Data items
════════

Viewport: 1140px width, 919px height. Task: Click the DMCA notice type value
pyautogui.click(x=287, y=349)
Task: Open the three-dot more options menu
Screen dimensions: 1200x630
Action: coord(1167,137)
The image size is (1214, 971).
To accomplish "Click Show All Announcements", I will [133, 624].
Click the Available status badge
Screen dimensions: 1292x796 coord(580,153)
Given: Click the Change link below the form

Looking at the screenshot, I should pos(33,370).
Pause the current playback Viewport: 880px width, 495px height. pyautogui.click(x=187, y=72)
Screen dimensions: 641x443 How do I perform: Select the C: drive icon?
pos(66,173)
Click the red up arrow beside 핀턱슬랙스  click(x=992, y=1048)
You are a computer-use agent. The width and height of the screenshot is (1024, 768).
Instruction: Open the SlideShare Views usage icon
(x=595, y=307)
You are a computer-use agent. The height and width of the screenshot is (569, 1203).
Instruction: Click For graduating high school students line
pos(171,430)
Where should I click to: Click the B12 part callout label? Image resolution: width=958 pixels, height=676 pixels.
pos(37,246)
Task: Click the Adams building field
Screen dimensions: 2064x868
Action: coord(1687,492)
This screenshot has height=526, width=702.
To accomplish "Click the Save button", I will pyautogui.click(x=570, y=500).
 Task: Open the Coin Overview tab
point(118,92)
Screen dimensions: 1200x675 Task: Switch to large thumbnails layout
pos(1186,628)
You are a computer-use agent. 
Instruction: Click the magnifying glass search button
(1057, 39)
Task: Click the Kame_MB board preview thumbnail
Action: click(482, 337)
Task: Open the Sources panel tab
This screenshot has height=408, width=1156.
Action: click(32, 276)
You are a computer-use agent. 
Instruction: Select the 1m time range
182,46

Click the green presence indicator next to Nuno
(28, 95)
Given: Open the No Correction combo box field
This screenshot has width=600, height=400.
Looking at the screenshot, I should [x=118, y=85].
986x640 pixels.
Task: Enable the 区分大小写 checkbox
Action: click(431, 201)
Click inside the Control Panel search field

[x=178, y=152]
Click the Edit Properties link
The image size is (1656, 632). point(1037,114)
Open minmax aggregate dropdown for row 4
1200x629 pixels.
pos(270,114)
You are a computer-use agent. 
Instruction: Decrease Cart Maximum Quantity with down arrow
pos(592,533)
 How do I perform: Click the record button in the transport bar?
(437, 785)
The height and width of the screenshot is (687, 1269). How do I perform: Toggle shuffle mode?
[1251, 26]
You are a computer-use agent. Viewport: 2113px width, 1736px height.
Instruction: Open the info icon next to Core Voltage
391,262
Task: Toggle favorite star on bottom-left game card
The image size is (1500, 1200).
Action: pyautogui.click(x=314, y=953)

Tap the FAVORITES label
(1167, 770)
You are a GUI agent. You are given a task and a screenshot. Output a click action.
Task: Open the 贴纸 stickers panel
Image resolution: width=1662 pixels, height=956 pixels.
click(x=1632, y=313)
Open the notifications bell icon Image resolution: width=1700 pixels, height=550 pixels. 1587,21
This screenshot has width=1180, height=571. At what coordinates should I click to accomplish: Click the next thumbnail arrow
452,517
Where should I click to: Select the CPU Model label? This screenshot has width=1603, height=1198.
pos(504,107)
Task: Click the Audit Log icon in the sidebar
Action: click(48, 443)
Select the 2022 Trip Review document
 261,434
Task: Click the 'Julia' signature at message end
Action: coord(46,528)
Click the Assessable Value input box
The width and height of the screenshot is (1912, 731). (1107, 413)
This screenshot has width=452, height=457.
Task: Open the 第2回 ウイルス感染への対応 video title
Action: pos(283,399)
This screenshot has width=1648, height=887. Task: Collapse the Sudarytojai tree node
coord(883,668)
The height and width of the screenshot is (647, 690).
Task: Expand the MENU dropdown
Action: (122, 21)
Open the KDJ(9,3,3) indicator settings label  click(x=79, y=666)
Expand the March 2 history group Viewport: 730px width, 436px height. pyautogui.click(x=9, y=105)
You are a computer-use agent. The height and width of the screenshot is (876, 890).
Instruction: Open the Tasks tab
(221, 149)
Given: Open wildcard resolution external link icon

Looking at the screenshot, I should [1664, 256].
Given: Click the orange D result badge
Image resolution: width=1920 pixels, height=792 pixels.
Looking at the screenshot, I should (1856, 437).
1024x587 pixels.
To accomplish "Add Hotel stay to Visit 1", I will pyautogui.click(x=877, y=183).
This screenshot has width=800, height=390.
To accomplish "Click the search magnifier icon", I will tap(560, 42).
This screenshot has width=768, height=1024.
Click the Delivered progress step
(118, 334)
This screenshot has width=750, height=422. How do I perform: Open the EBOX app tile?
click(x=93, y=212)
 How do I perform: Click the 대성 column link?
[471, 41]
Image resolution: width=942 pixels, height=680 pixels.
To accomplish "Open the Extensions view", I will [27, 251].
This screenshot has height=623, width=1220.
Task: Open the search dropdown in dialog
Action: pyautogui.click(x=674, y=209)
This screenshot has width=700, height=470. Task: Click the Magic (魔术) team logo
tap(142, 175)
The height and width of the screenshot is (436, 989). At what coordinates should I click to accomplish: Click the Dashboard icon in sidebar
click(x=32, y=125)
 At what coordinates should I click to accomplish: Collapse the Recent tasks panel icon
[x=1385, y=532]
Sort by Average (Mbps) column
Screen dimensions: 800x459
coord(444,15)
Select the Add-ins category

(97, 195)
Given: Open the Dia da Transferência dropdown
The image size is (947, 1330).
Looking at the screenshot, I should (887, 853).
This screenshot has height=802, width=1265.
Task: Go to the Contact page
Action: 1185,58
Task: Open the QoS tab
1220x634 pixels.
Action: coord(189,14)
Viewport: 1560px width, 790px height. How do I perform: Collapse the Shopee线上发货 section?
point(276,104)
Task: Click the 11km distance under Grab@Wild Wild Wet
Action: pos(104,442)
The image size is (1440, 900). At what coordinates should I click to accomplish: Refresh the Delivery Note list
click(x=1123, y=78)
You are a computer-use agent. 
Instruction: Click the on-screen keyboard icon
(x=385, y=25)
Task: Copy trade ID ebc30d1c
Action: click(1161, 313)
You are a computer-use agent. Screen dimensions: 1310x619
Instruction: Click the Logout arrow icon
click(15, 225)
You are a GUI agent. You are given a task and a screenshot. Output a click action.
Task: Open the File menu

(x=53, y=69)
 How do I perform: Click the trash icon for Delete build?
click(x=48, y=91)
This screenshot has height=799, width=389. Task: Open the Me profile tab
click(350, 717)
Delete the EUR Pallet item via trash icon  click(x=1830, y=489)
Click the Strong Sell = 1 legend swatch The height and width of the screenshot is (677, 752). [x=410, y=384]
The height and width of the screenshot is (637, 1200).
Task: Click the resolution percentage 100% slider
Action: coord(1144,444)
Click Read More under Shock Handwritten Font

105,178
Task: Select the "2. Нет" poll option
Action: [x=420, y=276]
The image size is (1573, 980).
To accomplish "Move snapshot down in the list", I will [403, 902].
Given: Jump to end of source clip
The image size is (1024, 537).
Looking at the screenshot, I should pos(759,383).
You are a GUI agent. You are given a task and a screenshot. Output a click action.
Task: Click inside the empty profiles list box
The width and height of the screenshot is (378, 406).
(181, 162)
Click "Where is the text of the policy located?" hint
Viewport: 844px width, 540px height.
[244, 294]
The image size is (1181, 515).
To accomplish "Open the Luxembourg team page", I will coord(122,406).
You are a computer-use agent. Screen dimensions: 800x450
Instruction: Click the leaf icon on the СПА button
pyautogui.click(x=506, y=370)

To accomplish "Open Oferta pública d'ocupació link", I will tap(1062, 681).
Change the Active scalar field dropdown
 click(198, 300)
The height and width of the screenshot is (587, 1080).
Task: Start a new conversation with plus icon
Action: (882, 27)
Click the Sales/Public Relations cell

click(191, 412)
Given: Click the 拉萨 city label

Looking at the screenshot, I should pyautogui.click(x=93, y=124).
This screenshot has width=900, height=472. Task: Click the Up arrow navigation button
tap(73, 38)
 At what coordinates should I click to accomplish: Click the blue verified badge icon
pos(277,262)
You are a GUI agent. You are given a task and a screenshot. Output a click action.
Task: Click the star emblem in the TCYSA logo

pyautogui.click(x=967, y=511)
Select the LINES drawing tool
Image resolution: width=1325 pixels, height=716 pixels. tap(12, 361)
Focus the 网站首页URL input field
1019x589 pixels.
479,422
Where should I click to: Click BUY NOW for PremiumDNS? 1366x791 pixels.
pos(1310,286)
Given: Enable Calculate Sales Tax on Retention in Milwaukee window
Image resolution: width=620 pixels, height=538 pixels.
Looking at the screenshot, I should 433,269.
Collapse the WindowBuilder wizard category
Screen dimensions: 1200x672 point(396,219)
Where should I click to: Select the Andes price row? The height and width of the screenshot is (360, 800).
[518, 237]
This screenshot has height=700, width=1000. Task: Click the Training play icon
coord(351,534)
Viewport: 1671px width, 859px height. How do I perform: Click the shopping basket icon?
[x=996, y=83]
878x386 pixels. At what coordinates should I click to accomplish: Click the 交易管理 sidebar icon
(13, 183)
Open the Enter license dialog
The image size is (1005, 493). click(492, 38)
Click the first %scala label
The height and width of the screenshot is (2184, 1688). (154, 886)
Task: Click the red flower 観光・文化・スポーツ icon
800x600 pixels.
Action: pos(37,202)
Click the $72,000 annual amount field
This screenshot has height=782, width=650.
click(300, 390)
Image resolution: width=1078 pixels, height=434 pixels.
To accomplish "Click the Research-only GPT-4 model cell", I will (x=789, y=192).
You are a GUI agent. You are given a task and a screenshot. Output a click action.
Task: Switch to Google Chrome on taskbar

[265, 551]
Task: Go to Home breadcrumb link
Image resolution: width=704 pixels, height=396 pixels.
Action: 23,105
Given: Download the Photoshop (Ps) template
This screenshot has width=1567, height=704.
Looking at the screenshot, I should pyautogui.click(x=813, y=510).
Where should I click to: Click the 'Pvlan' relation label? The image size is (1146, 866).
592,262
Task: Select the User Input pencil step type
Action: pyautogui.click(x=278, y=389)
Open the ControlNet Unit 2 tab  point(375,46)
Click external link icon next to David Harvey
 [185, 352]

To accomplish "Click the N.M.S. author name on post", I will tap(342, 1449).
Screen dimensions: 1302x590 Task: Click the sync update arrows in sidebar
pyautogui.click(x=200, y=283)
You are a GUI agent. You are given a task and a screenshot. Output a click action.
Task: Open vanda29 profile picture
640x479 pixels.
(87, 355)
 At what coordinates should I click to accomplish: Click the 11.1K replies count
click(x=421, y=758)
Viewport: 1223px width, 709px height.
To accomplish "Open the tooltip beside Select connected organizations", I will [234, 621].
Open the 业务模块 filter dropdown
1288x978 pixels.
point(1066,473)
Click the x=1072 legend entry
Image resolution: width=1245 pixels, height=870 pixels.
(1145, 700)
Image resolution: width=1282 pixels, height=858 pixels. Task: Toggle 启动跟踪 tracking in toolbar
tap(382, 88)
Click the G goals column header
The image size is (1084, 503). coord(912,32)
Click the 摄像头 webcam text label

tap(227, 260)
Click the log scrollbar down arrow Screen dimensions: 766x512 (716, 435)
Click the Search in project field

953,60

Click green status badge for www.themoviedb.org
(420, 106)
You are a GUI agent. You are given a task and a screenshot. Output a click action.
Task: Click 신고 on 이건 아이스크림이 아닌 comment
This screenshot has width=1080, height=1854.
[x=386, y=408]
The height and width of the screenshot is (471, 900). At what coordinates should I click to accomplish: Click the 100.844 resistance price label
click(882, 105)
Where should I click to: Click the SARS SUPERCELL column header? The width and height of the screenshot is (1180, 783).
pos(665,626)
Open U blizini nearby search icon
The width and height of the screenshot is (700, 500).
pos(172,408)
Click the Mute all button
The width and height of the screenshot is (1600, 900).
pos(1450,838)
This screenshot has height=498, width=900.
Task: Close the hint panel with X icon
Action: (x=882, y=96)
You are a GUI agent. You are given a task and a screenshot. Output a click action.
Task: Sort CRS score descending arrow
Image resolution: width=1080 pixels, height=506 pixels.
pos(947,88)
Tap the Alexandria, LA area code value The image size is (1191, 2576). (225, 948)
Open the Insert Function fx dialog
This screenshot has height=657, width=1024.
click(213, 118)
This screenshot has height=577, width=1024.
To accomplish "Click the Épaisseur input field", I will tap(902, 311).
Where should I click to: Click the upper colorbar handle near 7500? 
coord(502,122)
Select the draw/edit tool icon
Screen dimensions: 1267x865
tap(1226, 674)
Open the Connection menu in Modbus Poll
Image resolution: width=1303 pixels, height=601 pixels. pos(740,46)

════════

TASK PROMPT: Search the data above for the string "computer" and report each line that holds it.

RESULT FOR THIS TASK:
You are a computer-use agent. The width and height of the screenshot is (1024, 768).
You are a computer-use agent. The height and width of the screenshot is (569, 1203).
You are a computer-use agent. 
You are a computer-use agent. 
You are a computer-use agent. 
You are a computer-use agent. Viewport: 2113px width, 1736px height.
You are a computer-use agent. The height and width of the screenshot is (876, 890).
You are a computer-use agent. 
You are a computer-use agent. Screen dimensions: 1310x619
You are a computer-use agent. Screen dimensions: 800x450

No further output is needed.